TASK DATA:
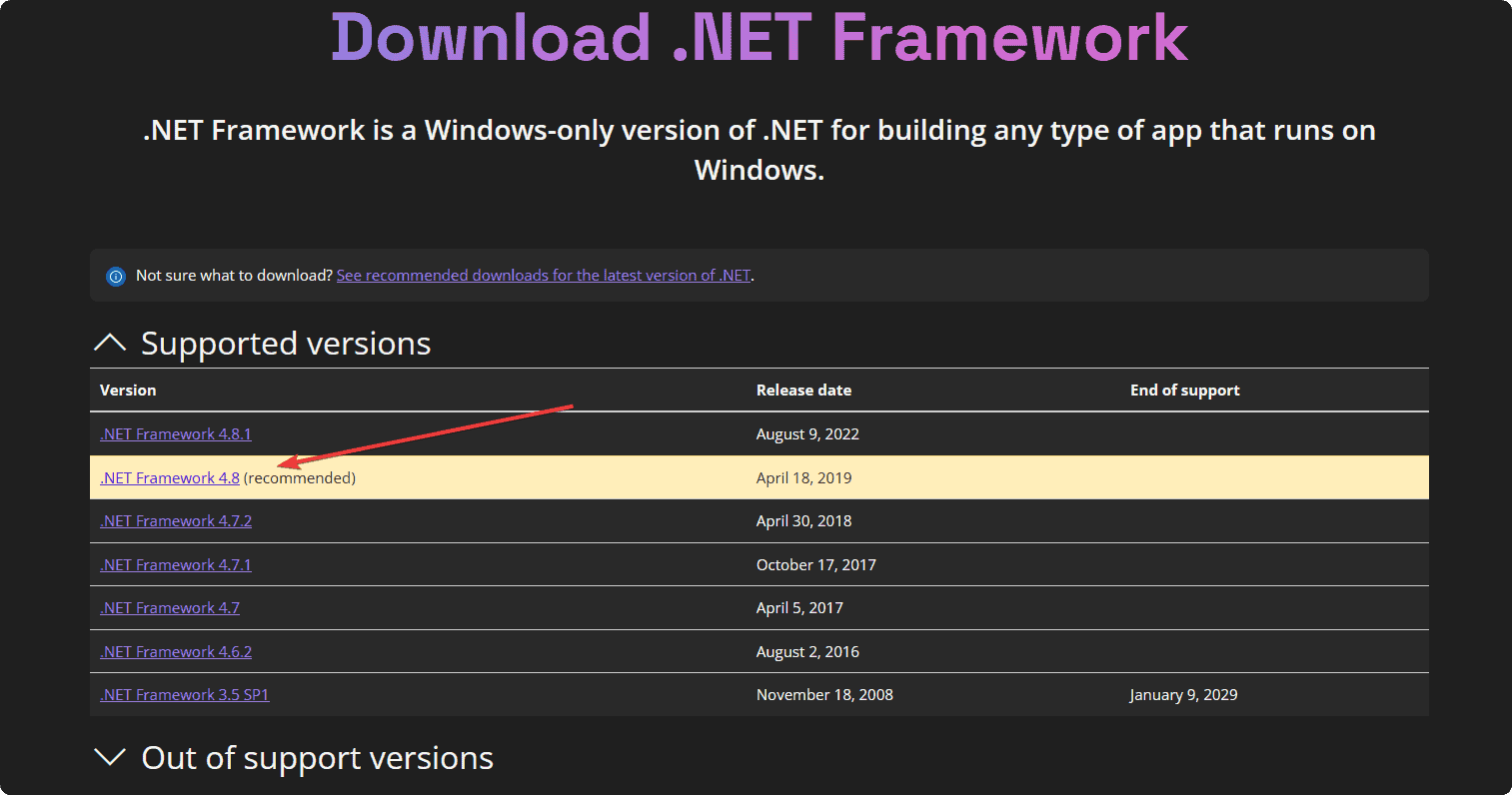This screenshot has width=1512, height=795.
Task: Click the .NET Framework 4.7.2 link
Action: [175, 520]
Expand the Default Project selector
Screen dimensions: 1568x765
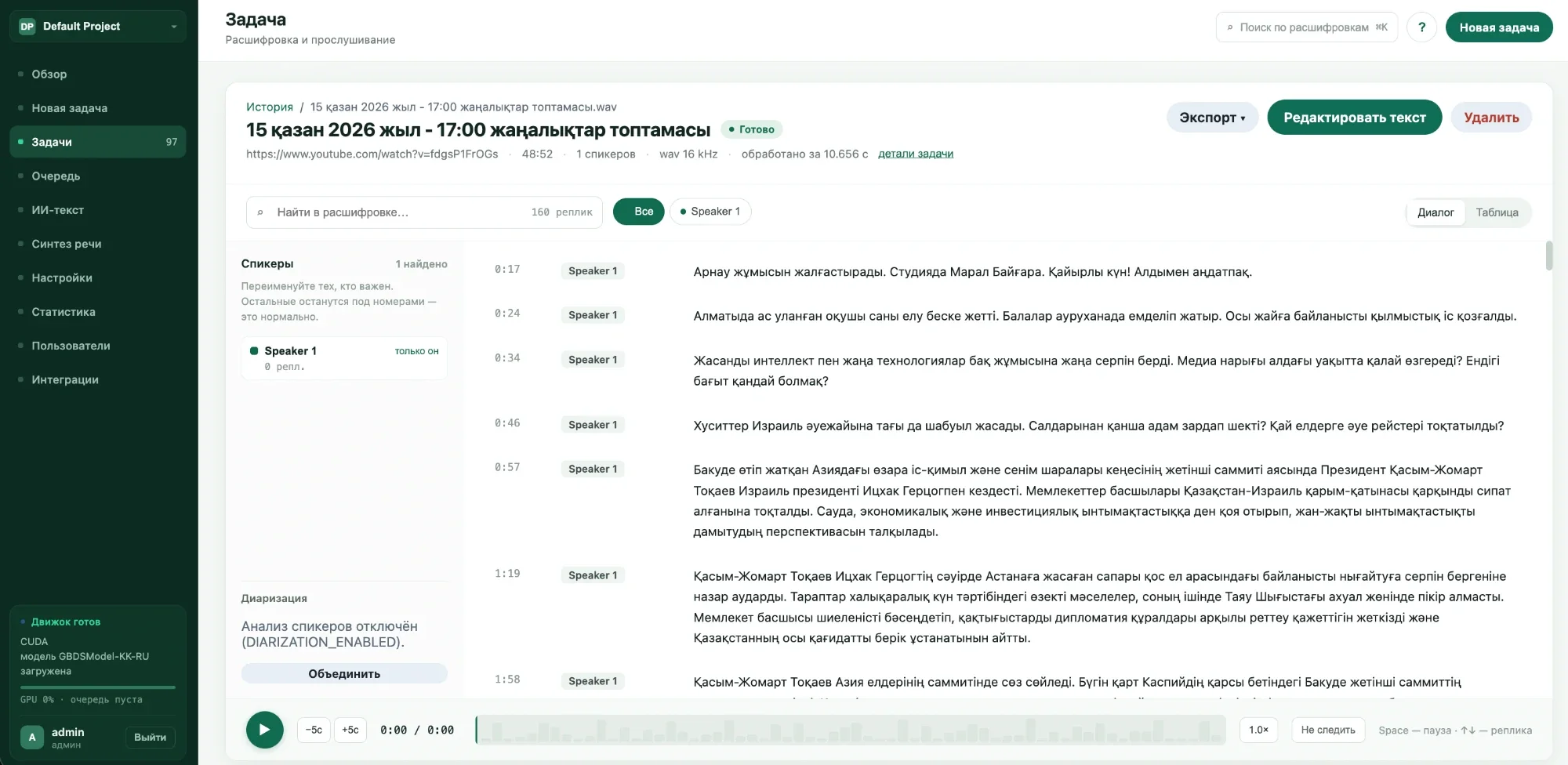pos(98,26)
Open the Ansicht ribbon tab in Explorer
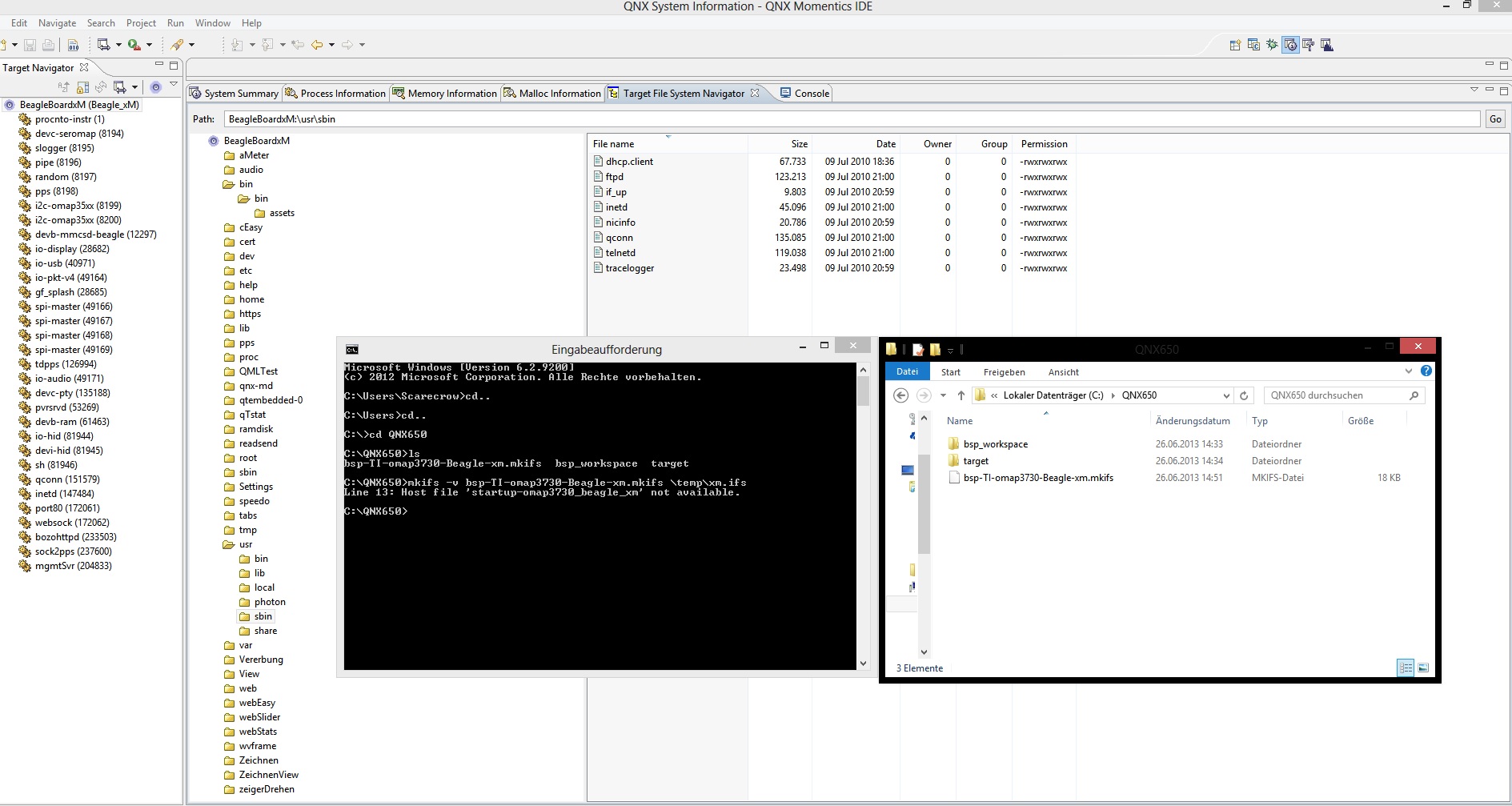This screenshot has height=806, width=1512. 1063,372
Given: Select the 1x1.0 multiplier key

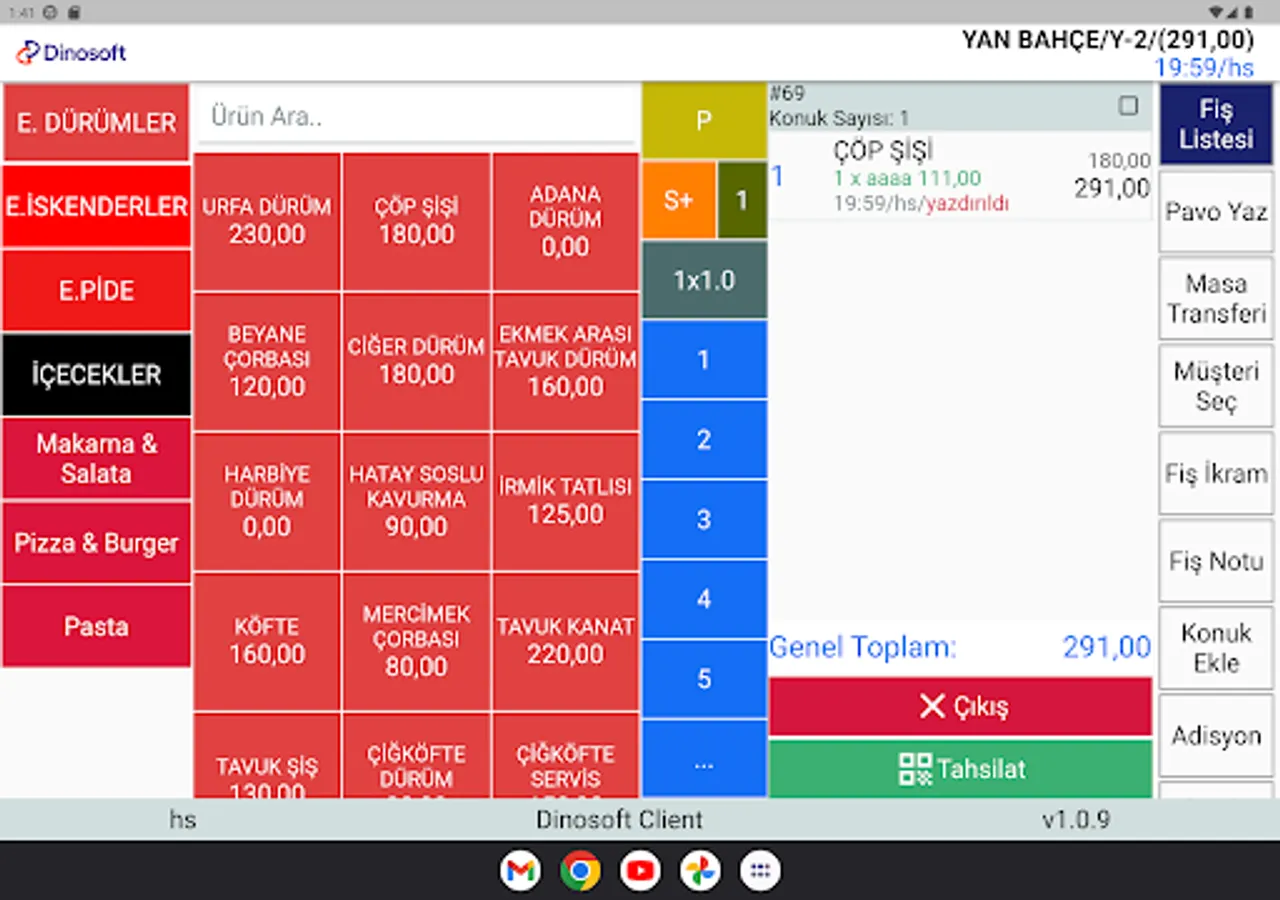Looking at the screenshot, I should [x=704, y=280].
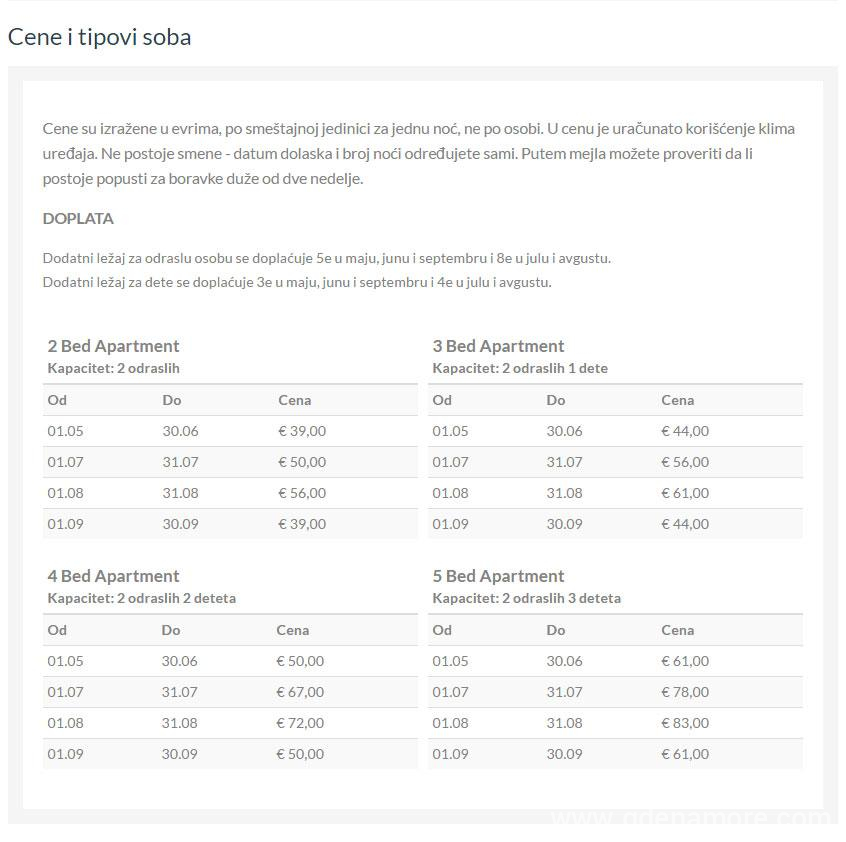Click the 'Od' column header of 3 Bed table
This screenshot has width=846, height=842.
[x=442, y=400]
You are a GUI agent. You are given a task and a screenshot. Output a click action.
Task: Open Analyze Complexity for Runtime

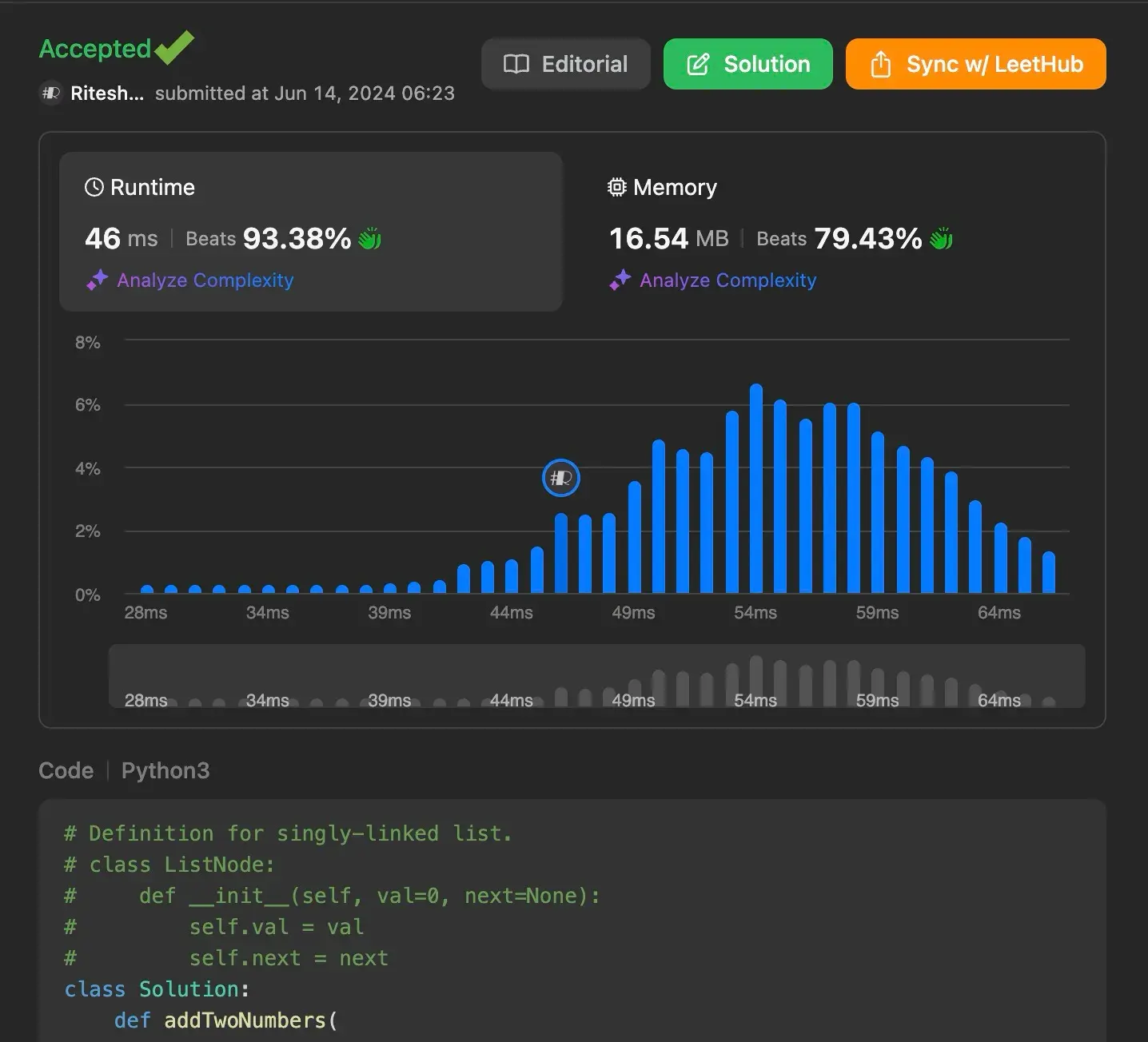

BRIEF:
Please present the lines above as a Markdown table with the columns Row and Line. Number the rows in order, skip the blank lines, and leave the pictures out.

TASK SOLUTION:
| Row | Line |
|---|---|
| 1 | This screenshot has width=1512, height=795. |
| 2 | Task: Click the .NET Framework 4.7.2 link |
| 3 | Action: [175, 520] |
| 4 | Expand the Default Project selector |
| 5 | Screen dimensions: 1568x765 |
| 6 | pos(98,26) |
| 7 | Open the Ansicht ribbon tab in Explorer |
| 8 | This screenshot has height=806, width=1512. 1063,372 |
| 9 | Given: Select the 1x1.0 multiplier key |
| 10 | Looking at the screenshot, I should [x=704, y=280]. |
| 11 | Click the 'Od' column header of 3 Bed table |
| 12 | This screenshot has width=846, height=842. |
| 13 | [x=442, y=400] |
| 14 | You are a GUI agent. You are given a task and a screenshot. Output a click action. |
| 15 | Task: Open Analyze Complexity for Runtime |